Pink shifts from motivation, the science of learning, to talking about methods of ‘using’ motivational properties to get what is wanted. There is no Motivation 3.0 world that operates differently in this century because we need different behaviors. There is only motivation. Call it 1.0 or 3.0, if you wish. What is needed is a clear understanding of the science of behavior, and how to arrange motivational systems, clearly understood, to produce the behaviors needed in complex settings.
Pink says the “carrot and stick” approach worked well in the 20th century. It never worked well—and it is no system of motivation. It is a coercive technique of managing others that uses threat and fear to get what is wanted. It is based on a very faulty understanding of motivation as a way to accelerate and sustain human excellence.
Many great things were accomplished in the 20th century but it wasn’t because businesses used rewards well. Today, businesses still use concepts that produce inefficient and ineffective management practices. I have documented some of these in my latest book, Oops: 13 Management Practices that Waste Time and Money. Businesses did not use the science of behavior to design and manage processes, policies and management practices a thousand years ago and are still not doing it today. There are new examples every day where catastrophic failures have been produced because business and government failed to use reinforcement and rewards properly. Enron, the Wall Street bailouts and the economic stimulus did not work out as desired because of improperly designed contingencies of reinforcement.
The motivational system that Pink advances ignores the science of behavior—a science that advances by increasing its understanding of the fundamentals — the laws of behavior. Modern life has not changed the laws of behavior. Have the laws of gravity been changed by modern life? Did quantum physics change gravity? Do some objects respond to Physics 1.0 (Newtonian) and others only to Physics 3.0 (Quantum Physics)? The laws of gravity haven’t changed and the laws of human behavior have not changed either. Our understanding of both is what has changed.

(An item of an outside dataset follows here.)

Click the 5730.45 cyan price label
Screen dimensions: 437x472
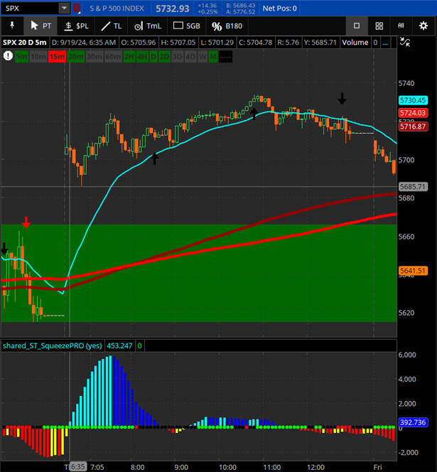coord(412,101)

Pink never adequately addresses the problem of where intrinsic motivation comes from. To say that people are “intrinsically motivated purpose maximizers” is hardly prescriptive. I can tell you from 40 years of experience, where organizations understand the science of behavior, and use positive reinforcement and rewards consistent with that science, such practices not only produce high-performing organizations but organizations where people love their work—they talk about the intrinsic value and purpose that they give to their work. It matters not whether they are doing highly repetitive work or are working to create new products and services. The laws of behavior work for all.
While I understand some of Pink’s vision of a more effective and efficient workplace, I think his solution is confusing and wrong-headed. In a future Blog, I will have more to say about what we know about ensuring creativity at work.